GNN: With fun books such as Redcoats-ish and the Hockeypocalypse series already under your belt, you mentioned on your Where is Zog? campaign page that you'd: "...test the Kickstarter waters to make it happen." Were you hesitant about trying this type of crowd funding site? And what was it that made you finally decide that you were just going to go for it? 

JM: Very hesitant. It's a very public way of doing business that clashes with my desire to just keep my head down and draw new stuff. Doing a pre-order for my previous book, Wrestlemon, actually pushed me over the edge. I hadn't done one before, and only did it because the first printing didn't arrive in time for the Panel 1 Festival. The response was far more enthusiastic than I anticipated. That got me thinking that maybe a Kickstarter was the next step in building on that, and Zog was going to be a more expensive book, so it seemed like a good fit to be my first Kickstarter project.

GNN: Now, with a little under 30 days left in your campaign, you're already 37% funded. You mentioned that you're blown away by that. Does this type of support get the adrenalin going - in that, it pushes you even more to ensure that you're communicating with your backers and potential backers daily? 

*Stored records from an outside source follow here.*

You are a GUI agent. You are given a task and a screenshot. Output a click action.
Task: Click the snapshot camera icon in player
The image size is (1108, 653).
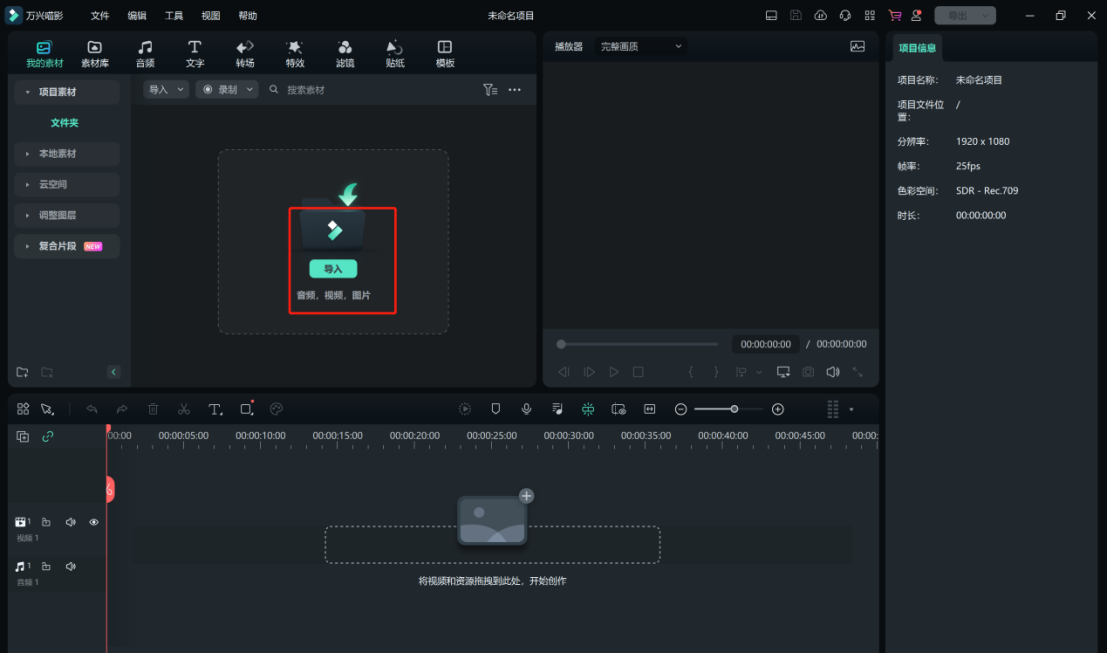point(808,372)
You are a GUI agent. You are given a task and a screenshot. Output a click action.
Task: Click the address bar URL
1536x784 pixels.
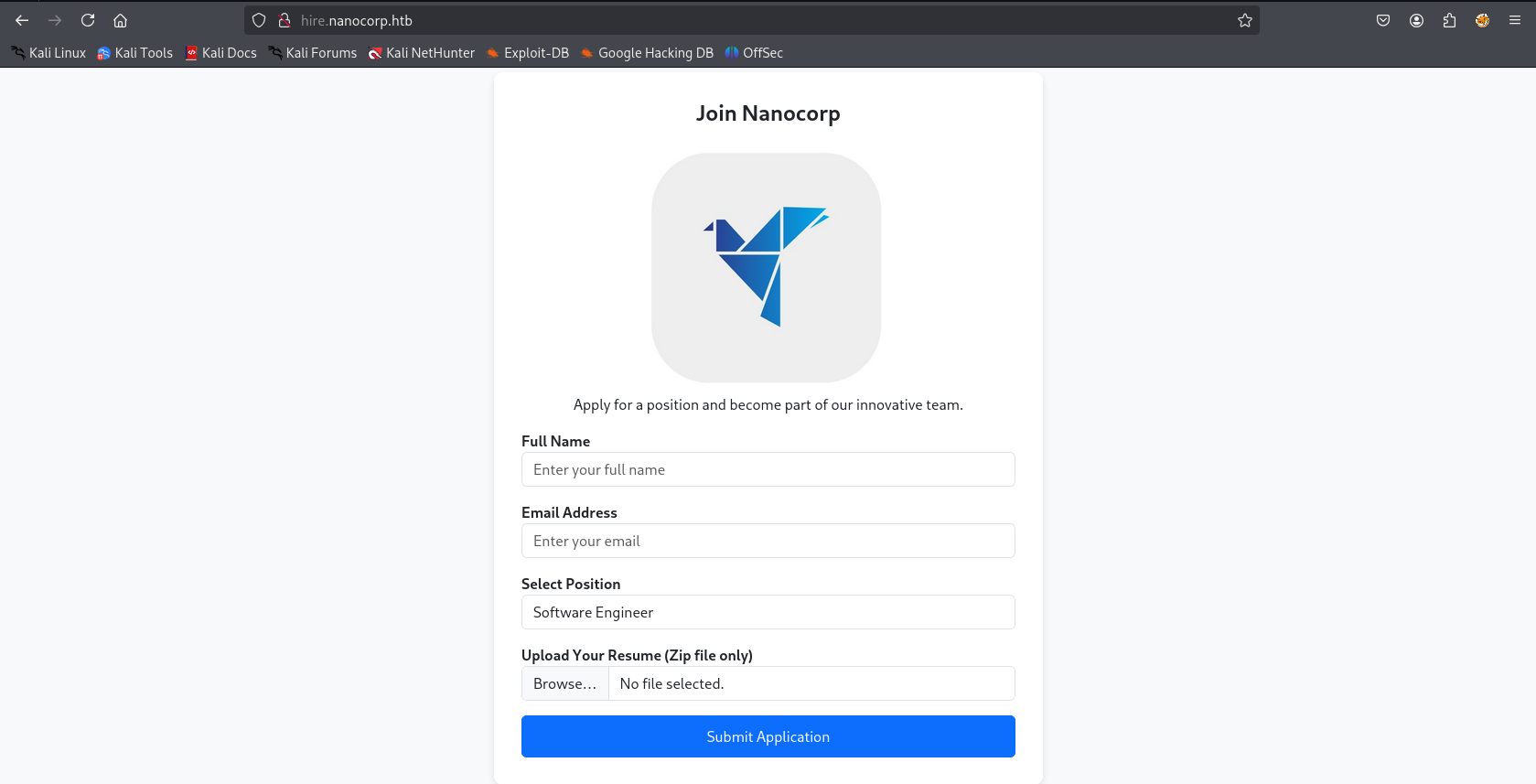[x=357, y=20]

JM: My goal for day one was to hit 10% of the goal, and I hit that in the first hour, so I was definitely blown away by that. As of this writing, it's day 4 and it's just under 50% already. There's definitely a rush every time I see the backer list grow, and that really galvanizes me to push even harder with my promotional efforts.

GNN: You've got quite a lot of great rewards for your backers with what seems like a pretty tight deadline of December 2017 delivery. Are you already starting to hammer out the sketches in preparation for fulfilling all the orders you'll have? 

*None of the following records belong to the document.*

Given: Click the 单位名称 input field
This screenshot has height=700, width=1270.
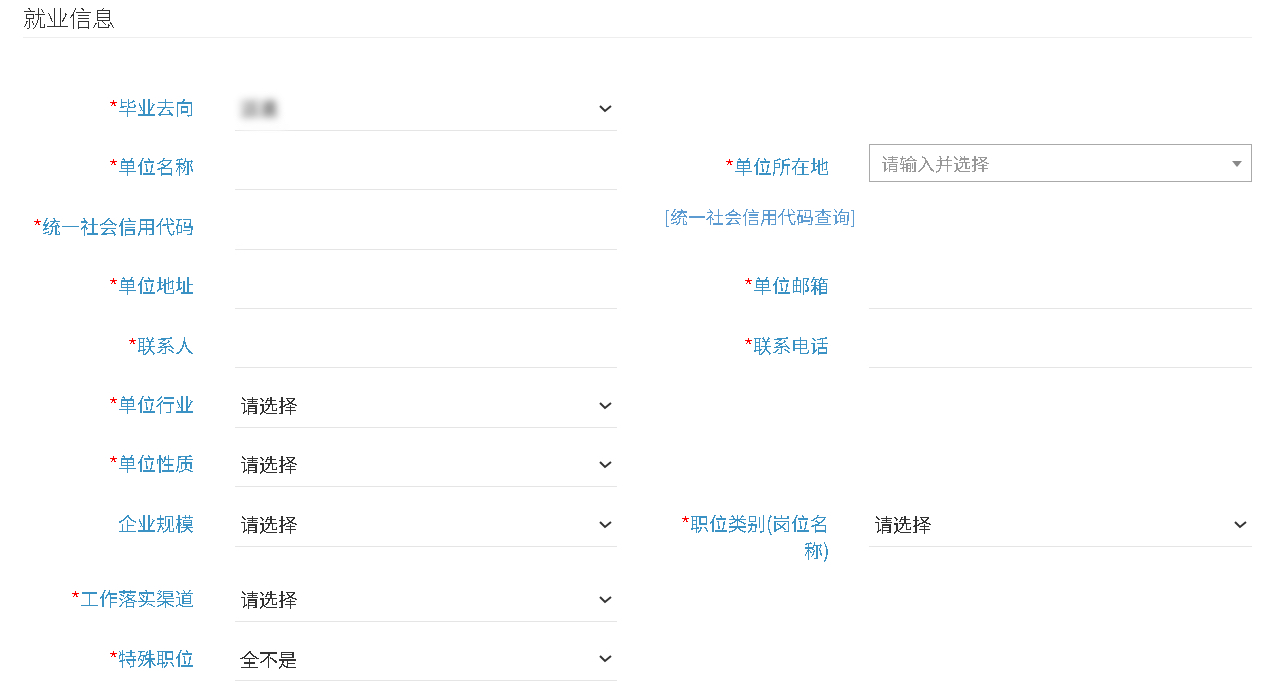Looking at the screenshot, I should click(x=425, y=168).
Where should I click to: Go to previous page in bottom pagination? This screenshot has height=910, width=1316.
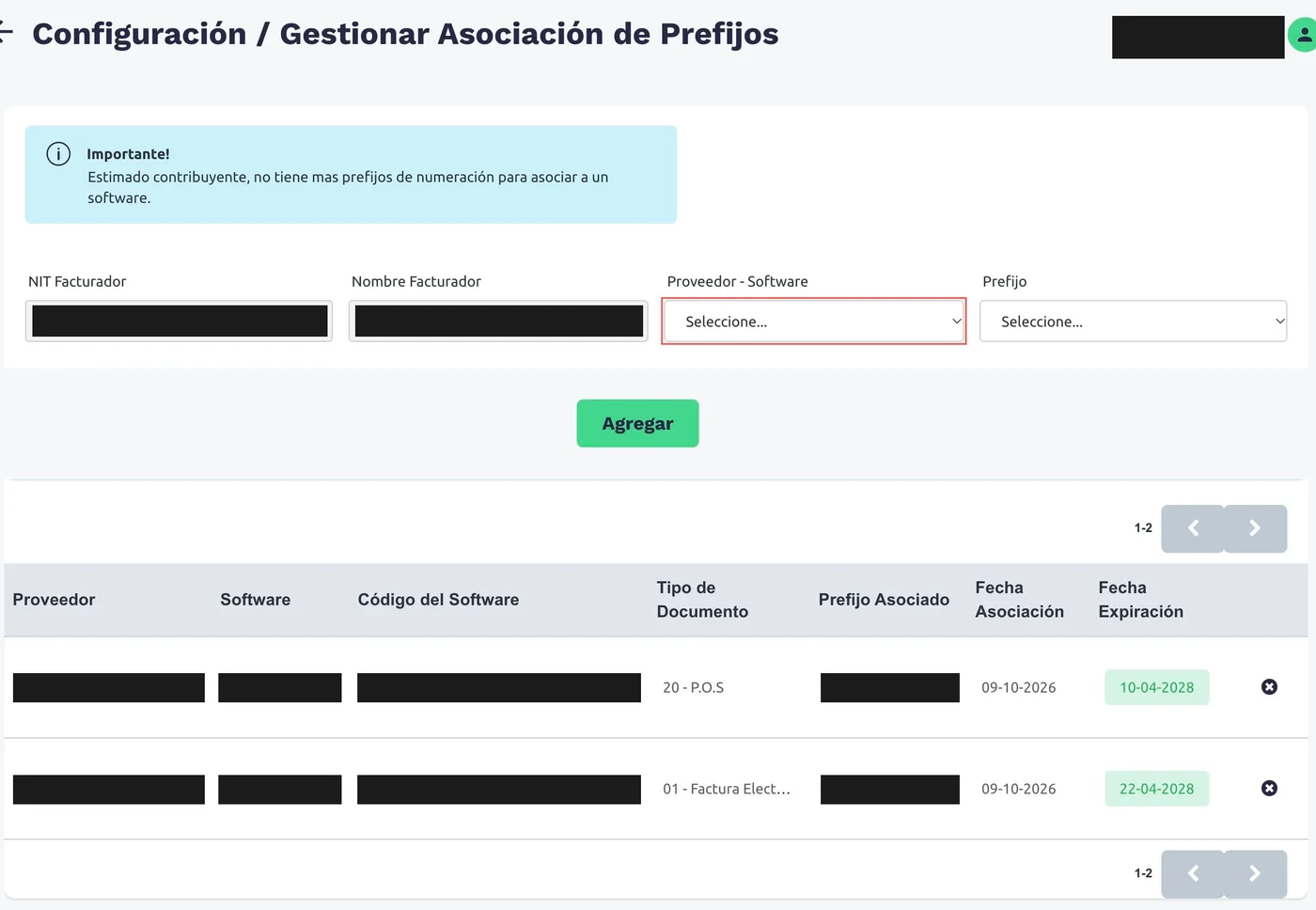tap(1193, 873)
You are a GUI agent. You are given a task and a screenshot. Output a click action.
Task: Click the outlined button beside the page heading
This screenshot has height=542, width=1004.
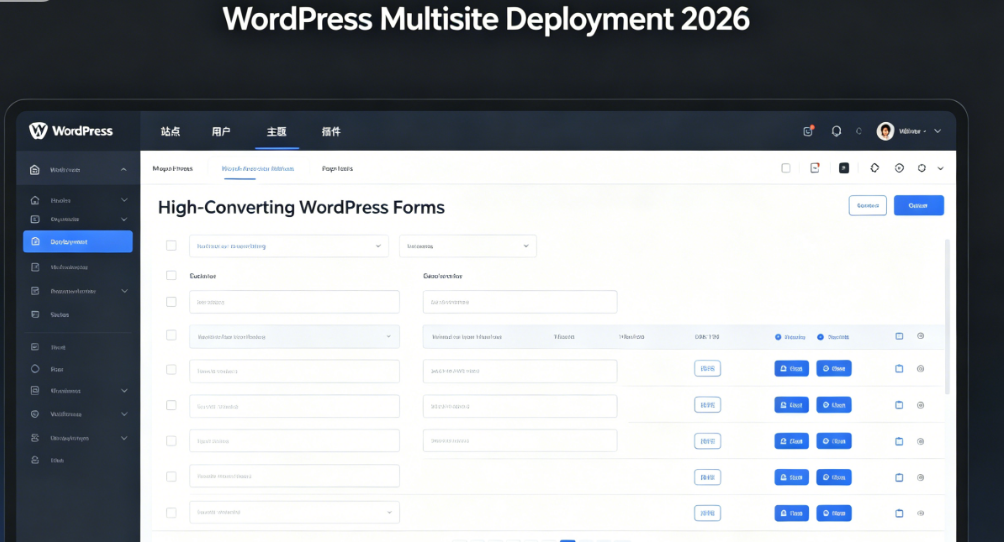pos(867,205)
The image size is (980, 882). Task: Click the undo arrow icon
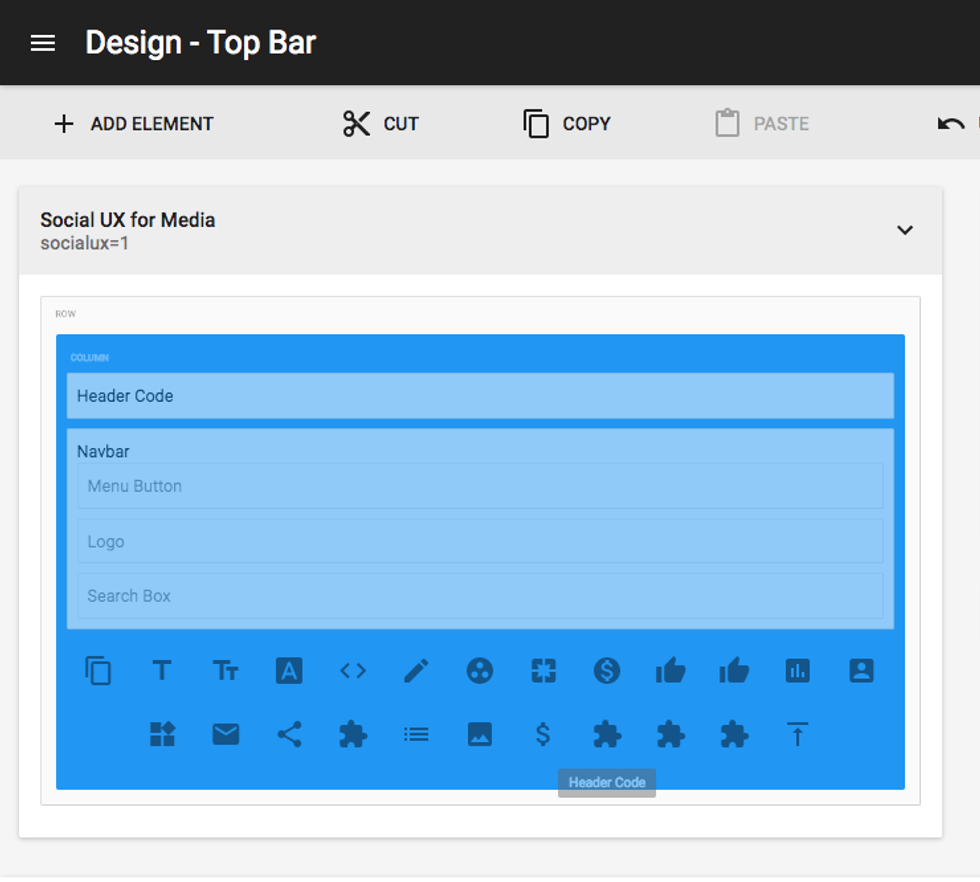pyautogui.click(x=951, y=124)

JM: I haven't started the sketches yet, as most of them will be done in the books. I've worked with the printer before, and know their turnaround times, so a December deadline actually has a fair amount of slack in it. The book is being sent to the printer the day the campaign ends, so most packages will be in the mail before the end of November.

GNN: I know it's early on in your Kickstarter campaign, but what advice would you give others who are contemplating going the Kickstarter route?

JM: Researching campaigns by people of similar name value is really useful. If they do something that catches your attention, adopt that technique! It's also important to have an audience already, so that you have a base to build on. You'll probably have to front some money to do some books and/or cons to build up a reputation so that when it comes time to hit Kickstarter, you've got people interested in your work already.

GNN: Has Heavy Metal asked you to pitch other work, or are you thinking of pitching them something new down the road?

JM: I've pitched some stuff for the magazine, but who knows if any of it will see print, as there are only six issues a year. 

And, I can't wait until Jeff announces that his Where Is Zog? Kickstarter campaign has been successfully funded. Thanks again for taking the time to e-chat with me.